The article does not report the efficacy of the vaccine in preventing cervical cancer,  thereby providing no corresponding balance.

Does the story adequately explain/quantify the harms of the intervention?

Not Satisfactory

The article focuses on harms related to the Gardasil vaccine.

Yet by focusing on one of the more trivial side effects, pain at the injection site, it fails to mention more severe side effects, such as Guillian Barre syndrome. Five percent of reported adverse effects were considered serious. Since 7 million vaccinations have been given, this 5 percent figure of serious events is certainly worth mentioning. Highlighting pain on injection seems a bit trivial in this context.

Does the story seem to grasp the quality of the evidence?

Not Satisfactory

The articles uses informal observations and lower-quality data to make the case that the injections are unsually painful and linked to fainting.

The article fails to make clear the context and source of the data on fainting.

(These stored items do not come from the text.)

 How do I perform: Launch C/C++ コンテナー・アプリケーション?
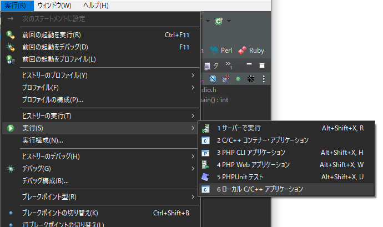coord(262,140)
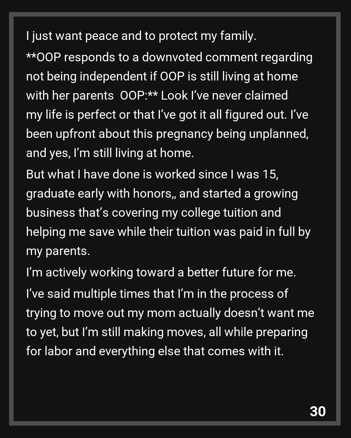Click the text "my parents."
Viewport: 351px width, 438px height.
click(58, 251)
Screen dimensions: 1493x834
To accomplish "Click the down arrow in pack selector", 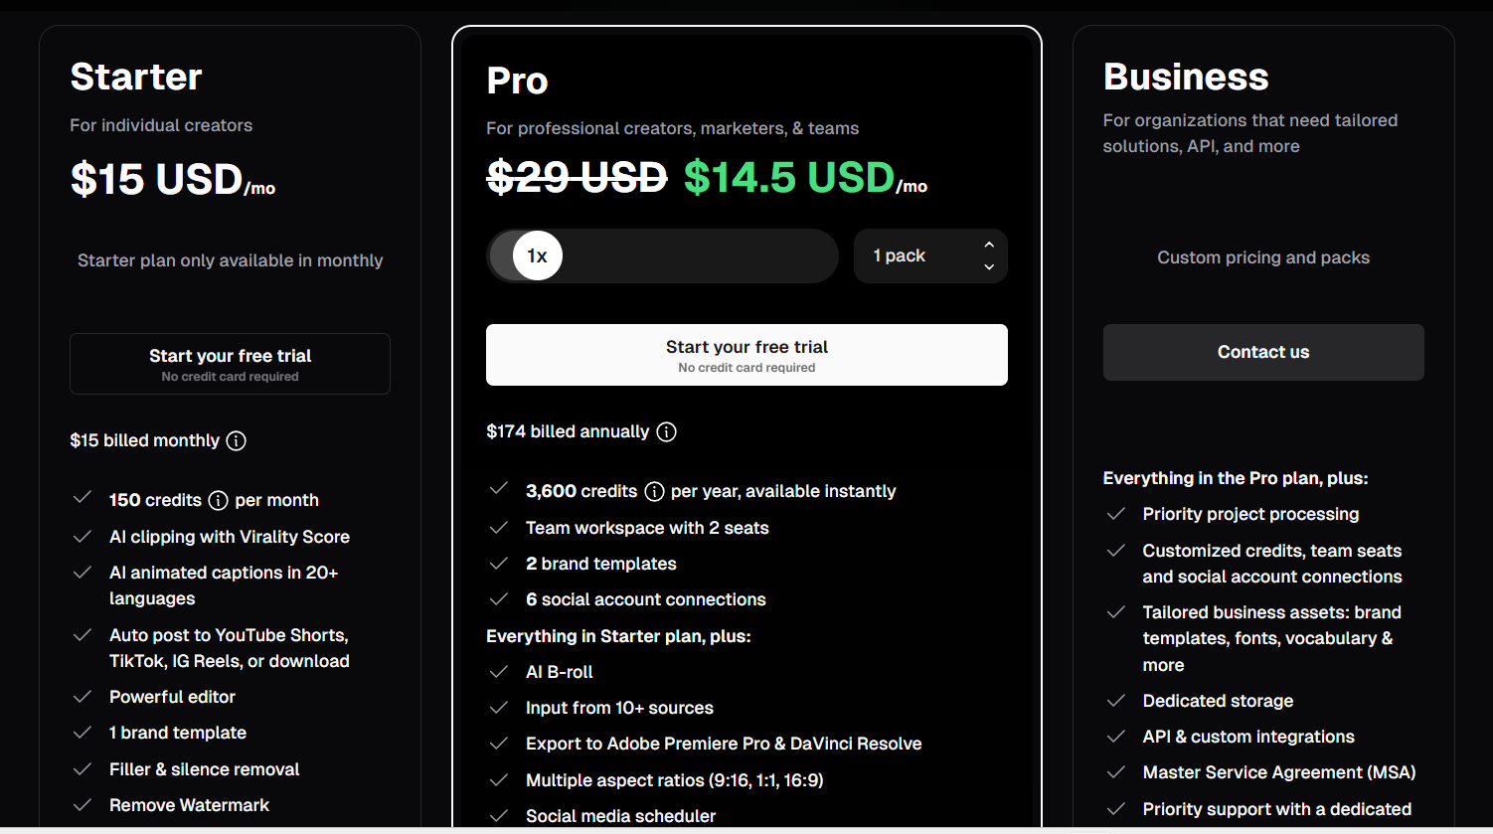I will tap(989, 266).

The description in the article suggests the data is from the CDC/FDA Vaccine Adverse Event Reporting System, which accepts voluntary reports from across the healthcare system. The data is considered raw and at best suggestive of patterns worthy of investigation. The article should have made clear the source and limitations of the data.  

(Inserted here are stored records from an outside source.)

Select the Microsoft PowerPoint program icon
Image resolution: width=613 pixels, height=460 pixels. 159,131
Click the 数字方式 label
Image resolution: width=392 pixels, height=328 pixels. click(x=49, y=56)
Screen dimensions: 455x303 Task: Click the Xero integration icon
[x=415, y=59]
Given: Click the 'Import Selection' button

It is not clear whether the number of reports linked to Gardasil are higher or lower than would be expected with any vaccination given to the same group of people.  

Does the story commit disease-mongering?

Not Satisfactory

The article exaggerates the amount and importance of injection-site pain, and it implies without justification that it is more likely to lead to fainting than other vaccines given to girls and teens.

Does the story use independent sources and identify conflicts of interest?

Satisfactory

The article quotes one patient, two clinicians, and one CDC expert in immunization safety. It also draws on raw federal data (without identifying its source) and information from the drug’s maker. Because of the multiple sources used, we’ll rate this satisfactory.

However, a key shortcoming is the failure to provide any detail about the "recent meeting of vaccine experts," where the public health authority comments about pain.  

Does the story compare the new approach with existing alternatives?

Not Satisfactory

The article fails to make clear that this is the only vaccine shown to reduce the incidence of the types of human papilloma virus which are responsible for a majority of cervical cancers.

Does the story establish the availability of the treatment/test/product/procedure?

Not Satisfactory

Tha story does indicate the vaccine has been available for a year.  However, the main point of the story is the level of discomfort associated with the injection and the development of syncope in some recipients.  But without discussing how widely the vaccine has been used, case reports provide no useful information.  The fact that over 7 million doses of the vaccine has been distributed would have been a valuable piece of information for the readers.

Does the story establish the true novelty of the approach?

Satisfactory

The story does note that Gardasil is an "important new protection" but points out that another version in in clinical trials.

Does the story appear to rely solely or largely on a news release?

Satisfactory

There is no evidence the article is based on a press release.